Problem requirements:
In the data that follows, find each line containing "will" and copy it.

Exercise material:
════════
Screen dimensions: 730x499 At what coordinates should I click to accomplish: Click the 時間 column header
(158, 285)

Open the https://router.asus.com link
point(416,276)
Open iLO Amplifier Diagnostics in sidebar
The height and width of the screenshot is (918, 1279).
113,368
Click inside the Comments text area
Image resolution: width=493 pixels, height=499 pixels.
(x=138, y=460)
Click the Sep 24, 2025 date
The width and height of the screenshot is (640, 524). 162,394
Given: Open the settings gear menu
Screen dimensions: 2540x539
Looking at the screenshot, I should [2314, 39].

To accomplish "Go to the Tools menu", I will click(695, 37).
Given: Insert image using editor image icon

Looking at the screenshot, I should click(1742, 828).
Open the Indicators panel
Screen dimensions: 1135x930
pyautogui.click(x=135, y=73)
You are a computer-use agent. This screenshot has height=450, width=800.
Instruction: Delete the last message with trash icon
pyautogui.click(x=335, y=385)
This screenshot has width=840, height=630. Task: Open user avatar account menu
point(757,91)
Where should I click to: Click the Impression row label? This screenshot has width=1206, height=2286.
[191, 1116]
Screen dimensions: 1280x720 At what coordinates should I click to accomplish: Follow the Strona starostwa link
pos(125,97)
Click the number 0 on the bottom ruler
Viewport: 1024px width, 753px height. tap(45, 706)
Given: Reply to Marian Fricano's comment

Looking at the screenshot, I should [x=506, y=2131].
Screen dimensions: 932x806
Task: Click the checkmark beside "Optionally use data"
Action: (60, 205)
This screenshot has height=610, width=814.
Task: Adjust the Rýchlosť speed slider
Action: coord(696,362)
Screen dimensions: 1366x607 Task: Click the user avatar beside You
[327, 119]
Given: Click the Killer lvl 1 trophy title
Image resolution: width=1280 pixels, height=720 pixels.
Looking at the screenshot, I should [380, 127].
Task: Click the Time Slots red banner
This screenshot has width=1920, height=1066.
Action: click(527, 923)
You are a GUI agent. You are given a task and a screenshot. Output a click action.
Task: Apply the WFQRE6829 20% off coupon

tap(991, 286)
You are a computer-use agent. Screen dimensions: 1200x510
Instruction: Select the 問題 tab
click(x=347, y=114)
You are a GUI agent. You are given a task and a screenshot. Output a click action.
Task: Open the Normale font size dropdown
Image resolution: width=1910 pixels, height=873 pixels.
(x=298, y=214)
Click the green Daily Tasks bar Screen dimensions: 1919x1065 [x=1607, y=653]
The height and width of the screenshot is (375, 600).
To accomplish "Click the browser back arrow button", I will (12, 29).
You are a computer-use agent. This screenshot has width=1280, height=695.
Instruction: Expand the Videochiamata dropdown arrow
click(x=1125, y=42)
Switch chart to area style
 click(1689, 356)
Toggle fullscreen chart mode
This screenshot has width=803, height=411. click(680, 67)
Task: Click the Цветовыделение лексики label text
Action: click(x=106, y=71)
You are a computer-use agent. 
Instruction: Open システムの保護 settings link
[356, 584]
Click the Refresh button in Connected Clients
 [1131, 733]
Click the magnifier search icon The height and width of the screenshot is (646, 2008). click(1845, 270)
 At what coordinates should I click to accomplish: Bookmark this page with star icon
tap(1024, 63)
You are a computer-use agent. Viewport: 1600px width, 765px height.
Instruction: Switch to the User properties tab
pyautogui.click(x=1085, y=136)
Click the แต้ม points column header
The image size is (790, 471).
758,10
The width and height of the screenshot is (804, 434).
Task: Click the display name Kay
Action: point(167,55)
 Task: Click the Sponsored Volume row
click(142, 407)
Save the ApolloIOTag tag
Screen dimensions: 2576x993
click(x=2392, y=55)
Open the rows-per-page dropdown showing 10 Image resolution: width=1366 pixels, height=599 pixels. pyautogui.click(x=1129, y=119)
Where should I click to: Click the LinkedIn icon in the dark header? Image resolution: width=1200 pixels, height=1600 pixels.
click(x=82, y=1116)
════════
Output:
To accomplish "Go to the Tools menu", I will click(695, 37).
To accomplish "Click the browser back arrow button", I will (12, 29).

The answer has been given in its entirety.